### Exercise prompt
Copy the entries exactly, through the "Viewport: 1024px width, 639px height." line.

Dataset items
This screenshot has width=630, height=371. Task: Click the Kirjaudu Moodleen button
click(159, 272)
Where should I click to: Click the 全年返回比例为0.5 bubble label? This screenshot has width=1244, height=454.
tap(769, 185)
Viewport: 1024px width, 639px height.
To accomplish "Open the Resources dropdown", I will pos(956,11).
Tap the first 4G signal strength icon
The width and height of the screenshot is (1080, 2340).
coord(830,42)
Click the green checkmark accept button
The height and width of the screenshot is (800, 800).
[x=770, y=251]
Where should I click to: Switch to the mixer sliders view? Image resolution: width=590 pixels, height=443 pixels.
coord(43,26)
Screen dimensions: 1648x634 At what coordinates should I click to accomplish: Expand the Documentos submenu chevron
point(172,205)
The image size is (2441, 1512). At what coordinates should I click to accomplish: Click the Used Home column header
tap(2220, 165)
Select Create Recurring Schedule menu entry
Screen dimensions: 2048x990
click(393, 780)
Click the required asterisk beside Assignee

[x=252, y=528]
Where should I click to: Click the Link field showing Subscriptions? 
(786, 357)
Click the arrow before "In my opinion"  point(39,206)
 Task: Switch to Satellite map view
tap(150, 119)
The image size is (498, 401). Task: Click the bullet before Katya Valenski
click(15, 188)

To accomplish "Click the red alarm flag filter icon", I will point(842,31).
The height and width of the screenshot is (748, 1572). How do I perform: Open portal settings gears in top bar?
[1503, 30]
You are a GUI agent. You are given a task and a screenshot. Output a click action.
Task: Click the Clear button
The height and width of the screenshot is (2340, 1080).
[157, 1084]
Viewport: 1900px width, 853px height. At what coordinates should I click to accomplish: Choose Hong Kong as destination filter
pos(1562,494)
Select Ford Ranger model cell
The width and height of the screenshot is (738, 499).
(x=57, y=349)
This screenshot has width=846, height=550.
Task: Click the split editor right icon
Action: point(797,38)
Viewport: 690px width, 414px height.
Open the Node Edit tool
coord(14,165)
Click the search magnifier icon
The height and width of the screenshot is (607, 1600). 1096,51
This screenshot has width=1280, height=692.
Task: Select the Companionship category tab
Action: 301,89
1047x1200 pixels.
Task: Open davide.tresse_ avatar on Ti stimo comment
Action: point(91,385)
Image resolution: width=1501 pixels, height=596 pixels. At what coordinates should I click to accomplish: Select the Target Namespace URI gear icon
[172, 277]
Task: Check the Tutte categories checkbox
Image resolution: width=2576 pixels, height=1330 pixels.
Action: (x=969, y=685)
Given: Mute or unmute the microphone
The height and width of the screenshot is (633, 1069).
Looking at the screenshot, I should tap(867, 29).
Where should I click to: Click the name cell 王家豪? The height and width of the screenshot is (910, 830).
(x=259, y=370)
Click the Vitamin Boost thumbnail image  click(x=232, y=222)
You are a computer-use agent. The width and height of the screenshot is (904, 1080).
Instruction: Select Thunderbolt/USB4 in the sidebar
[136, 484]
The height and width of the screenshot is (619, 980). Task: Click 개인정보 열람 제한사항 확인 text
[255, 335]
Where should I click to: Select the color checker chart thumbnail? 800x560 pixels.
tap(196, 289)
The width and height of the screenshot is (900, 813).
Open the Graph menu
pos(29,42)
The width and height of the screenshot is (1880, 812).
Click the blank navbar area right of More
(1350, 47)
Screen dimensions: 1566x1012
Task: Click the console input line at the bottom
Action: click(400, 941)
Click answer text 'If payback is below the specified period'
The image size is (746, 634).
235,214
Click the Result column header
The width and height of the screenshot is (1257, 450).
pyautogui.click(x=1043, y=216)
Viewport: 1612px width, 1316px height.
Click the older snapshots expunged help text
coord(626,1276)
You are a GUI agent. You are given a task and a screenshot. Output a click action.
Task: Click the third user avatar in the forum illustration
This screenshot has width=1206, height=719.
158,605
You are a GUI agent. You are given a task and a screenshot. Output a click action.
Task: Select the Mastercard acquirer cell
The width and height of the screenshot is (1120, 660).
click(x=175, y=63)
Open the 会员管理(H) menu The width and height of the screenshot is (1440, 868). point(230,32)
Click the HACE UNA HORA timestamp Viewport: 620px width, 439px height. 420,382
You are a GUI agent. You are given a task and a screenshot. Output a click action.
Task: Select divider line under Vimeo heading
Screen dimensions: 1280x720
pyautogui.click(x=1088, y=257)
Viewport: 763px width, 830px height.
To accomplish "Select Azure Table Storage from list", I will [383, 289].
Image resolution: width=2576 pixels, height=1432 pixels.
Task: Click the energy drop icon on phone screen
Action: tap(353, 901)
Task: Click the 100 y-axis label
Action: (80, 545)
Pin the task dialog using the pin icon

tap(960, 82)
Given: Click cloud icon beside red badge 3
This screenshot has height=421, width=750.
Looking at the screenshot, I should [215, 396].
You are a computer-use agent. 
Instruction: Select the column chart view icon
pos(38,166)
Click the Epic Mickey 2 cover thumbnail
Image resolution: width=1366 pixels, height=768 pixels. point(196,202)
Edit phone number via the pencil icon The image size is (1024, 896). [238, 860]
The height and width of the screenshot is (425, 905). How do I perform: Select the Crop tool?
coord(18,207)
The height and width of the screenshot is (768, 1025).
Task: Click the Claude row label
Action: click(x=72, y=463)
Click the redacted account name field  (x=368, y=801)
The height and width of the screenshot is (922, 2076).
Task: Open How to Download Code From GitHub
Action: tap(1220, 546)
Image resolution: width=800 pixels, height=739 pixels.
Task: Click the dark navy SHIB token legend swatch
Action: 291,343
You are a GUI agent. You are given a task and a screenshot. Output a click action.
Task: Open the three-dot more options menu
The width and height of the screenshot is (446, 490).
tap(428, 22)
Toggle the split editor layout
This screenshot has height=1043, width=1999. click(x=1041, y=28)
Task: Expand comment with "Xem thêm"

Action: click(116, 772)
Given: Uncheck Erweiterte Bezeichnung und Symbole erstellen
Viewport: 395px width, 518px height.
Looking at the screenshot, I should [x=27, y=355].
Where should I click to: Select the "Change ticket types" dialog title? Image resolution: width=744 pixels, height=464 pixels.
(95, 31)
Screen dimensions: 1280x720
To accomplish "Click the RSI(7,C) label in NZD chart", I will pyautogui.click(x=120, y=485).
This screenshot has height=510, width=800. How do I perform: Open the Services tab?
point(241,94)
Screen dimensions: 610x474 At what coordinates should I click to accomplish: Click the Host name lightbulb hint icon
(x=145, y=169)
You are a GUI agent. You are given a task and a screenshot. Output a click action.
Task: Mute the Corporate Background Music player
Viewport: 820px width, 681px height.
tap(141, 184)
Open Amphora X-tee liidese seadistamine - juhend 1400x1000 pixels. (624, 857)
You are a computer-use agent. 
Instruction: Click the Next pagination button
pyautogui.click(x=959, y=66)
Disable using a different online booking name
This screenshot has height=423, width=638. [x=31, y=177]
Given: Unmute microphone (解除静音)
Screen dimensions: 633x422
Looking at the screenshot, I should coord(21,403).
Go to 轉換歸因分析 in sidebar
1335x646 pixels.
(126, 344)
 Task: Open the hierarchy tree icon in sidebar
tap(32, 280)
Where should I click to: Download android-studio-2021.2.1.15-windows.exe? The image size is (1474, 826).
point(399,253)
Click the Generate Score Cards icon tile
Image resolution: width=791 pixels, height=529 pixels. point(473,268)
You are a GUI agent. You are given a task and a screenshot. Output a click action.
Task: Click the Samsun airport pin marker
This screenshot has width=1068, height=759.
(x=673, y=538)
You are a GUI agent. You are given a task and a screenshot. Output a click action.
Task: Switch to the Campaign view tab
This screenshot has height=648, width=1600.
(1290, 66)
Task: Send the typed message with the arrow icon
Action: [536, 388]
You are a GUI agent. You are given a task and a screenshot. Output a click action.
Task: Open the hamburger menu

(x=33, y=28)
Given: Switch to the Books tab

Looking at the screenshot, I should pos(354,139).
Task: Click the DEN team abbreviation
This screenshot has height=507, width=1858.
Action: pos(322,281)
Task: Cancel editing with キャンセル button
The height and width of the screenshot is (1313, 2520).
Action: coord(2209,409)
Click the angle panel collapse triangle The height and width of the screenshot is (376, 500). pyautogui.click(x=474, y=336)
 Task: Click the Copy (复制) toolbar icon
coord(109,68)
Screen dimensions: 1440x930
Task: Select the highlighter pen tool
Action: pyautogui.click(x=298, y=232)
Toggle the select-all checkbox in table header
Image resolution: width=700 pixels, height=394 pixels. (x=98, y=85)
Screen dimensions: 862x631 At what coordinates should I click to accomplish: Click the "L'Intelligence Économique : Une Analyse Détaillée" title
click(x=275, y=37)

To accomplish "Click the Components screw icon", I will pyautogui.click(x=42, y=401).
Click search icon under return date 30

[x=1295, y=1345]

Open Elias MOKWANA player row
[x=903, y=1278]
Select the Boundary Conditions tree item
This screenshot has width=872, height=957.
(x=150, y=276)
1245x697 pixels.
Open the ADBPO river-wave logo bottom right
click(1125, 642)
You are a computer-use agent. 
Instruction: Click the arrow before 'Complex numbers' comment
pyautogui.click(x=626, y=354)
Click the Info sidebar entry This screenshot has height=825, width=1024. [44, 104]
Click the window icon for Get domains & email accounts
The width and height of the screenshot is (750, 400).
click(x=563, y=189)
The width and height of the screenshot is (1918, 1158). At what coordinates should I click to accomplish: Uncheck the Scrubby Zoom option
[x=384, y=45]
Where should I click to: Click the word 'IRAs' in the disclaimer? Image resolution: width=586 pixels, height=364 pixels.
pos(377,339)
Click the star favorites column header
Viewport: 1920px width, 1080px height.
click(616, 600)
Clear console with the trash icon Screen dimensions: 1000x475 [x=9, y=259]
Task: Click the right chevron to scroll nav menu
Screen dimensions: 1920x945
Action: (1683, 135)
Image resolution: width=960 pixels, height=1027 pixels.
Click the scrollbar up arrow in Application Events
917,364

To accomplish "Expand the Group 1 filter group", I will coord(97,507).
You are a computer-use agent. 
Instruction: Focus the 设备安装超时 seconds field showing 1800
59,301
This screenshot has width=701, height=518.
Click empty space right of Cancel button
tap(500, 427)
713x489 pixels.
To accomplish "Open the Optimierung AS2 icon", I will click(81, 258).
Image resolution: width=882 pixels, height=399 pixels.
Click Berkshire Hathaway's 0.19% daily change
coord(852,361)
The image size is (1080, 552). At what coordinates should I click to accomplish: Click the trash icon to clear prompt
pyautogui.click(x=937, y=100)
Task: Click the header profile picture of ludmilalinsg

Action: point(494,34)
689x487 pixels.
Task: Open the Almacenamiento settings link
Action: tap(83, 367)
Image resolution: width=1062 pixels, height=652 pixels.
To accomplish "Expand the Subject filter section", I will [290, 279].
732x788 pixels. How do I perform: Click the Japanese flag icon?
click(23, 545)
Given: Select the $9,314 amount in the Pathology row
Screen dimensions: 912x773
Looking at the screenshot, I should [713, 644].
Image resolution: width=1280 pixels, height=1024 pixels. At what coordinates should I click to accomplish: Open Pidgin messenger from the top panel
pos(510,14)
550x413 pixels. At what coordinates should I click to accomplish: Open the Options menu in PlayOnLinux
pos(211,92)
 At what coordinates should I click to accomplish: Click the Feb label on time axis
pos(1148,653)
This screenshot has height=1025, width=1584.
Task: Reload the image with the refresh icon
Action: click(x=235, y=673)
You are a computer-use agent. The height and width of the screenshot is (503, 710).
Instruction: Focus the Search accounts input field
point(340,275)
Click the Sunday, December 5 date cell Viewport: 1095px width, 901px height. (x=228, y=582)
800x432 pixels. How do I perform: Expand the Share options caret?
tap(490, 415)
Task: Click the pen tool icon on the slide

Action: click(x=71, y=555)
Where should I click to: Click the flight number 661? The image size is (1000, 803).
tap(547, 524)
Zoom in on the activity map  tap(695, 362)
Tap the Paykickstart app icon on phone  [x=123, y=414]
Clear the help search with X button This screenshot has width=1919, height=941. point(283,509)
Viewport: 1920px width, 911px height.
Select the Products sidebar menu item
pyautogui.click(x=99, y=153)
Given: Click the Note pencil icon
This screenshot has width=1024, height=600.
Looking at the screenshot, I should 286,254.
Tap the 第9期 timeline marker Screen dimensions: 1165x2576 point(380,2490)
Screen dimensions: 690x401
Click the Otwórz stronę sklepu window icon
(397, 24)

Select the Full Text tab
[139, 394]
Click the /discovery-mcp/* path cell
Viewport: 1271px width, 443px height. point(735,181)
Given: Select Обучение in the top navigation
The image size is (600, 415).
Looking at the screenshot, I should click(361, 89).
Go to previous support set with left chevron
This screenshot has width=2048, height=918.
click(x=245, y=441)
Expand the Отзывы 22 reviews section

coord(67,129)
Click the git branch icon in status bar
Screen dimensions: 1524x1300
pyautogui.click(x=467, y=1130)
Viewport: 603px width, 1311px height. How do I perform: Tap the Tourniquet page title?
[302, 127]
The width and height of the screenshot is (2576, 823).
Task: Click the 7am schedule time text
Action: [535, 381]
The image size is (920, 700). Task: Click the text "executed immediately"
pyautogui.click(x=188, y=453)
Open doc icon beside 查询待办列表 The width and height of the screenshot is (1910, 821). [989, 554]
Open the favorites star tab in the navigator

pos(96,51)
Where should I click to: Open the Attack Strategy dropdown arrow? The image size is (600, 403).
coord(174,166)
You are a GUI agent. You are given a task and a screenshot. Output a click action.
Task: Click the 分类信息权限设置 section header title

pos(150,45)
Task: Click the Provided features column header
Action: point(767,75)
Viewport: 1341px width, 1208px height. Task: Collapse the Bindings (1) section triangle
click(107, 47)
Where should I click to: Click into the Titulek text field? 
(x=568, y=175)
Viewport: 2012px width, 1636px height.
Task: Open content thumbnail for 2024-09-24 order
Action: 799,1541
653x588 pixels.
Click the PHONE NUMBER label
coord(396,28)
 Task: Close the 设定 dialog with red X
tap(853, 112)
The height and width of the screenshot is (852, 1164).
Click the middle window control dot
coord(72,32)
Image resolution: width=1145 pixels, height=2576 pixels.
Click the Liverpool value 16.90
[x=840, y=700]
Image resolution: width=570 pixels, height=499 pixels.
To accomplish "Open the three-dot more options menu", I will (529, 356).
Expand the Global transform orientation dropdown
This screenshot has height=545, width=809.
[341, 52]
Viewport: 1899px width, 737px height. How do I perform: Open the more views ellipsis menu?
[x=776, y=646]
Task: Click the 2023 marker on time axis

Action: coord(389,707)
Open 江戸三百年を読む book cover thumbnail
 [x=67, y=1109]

### Worked solution
This screenshot has width=630, height=371. Task: Click the Kirjaudu Moodleen button
click(159, 272)
Where should I click to: Click the 全年返回比例为0.5 bubble label? This screenshot has width=1244, height=454.
tap(769, 185)
Viewport: 1024px width, 639px height.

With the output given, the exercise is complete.